START RAW DATA
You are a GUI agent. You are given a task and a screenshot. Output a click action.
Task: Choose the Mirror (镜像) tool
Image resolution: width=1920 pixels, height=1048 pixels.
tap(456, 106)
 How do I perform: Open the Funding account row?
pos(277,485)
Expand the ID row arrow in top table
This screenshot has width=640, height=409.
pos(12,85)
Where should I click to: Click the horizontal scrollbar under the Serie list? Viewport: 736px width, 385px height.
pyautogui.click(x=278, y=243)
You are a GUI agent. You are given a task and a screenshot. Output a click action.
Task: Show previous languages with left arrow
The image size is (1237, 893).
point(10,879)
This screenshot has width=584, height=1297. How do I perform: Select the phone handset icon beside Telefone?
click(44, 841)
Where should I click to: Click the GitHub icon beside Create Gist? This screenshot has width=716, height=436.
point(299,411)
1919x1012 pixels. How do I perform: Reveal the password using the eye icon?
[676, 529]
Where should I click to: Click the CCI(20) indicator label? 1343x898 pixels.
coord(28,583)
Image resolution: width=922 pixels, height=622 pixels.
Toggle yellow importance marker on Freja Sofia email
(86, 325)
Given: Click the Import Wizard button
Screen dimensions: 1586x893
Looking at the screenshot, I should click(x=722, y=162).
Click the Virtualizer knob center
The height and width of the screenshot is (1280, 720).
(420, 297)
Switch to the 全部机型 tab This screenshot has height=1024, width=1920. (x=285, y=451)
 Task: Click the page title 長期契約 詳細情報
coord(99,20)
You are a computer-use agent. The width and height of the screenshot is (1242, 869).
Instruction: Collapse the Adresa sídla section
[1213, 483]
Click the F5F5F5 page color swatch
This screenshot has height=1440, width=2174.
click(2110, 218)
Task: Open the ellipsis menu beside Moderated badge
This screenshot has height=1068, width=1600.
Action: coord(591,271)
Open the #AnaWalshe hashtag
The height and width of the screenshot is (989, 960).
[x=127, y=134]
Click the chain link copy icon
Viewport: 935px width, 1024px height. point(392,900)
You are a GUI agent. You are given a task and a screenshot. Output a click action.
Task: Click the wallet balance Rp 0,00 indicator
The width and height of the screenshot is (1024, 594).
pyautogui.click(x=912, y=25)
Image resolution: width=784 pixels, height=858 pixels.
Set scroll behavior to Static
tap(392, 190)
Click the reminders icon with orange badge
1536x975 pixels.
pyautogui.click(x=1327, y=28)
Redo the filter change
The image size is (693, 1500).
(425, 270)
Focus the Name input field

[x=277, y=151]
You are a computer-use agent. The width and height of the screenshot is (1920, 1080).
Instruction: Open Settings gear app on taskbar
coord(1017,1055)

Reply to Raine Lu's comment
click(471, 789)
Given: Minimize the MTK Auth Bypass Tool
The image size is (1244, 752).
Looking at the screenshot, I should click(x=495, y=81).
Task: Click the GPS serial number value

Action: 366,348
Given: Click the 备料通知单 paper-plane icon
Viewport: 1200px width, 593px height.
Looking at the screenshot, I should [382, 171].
END RAW DATA
TASK INSTRUCTIONS. Copy the items above word for word, starting at the line that contains "1919x1012 pixels. How" and ending at the line that contains "[x=127, y=134]". Include both of those lines.

EXERCISE OUTPUT.
1919x1012 pixels. How do I perform: Reveal the password using the eye icon?
[676, 529]
Where should I click to: Click the CCI(20) indicator label? 1343x898 pixels.
coord(28,583)
Image resolution: width=922 pixels, height=622 pixels.
Toggle yellow importance marker on Freja Sofia email
(86, 325)
Given: Click the Import Wizard button
Screen dimensions: 1586x893
Looking at the screenshot, I should click(x=722, y=162).
Click the Virtualizer knob center
The height and width of the screenshot is (1280, 720).
(420, 297)
Switch to the 全部机型 tab This screenshot has height=1024, width=1920. (x=285, y=451)
 Task: Click the page title 長期契約 詳細情報
coord(99,20)
You are a computer-use agent. The width and height of the screenshot is (1242, 869).
Instruction: Collapse the Adresa sídla section
[1213, 483]
Click the F5F5F5 page color swatch
This screenshot has height=1440, width=2174.
click(2110, 218)
Task: Open the ellipsis menu beside Moderated badge
This screenshot has height=1068, width=1600.
Action: coord(591,271)
Open the #AnaWalshe hashtag
The height and width of the screenshot is (989, 960).
[x=127, y=134]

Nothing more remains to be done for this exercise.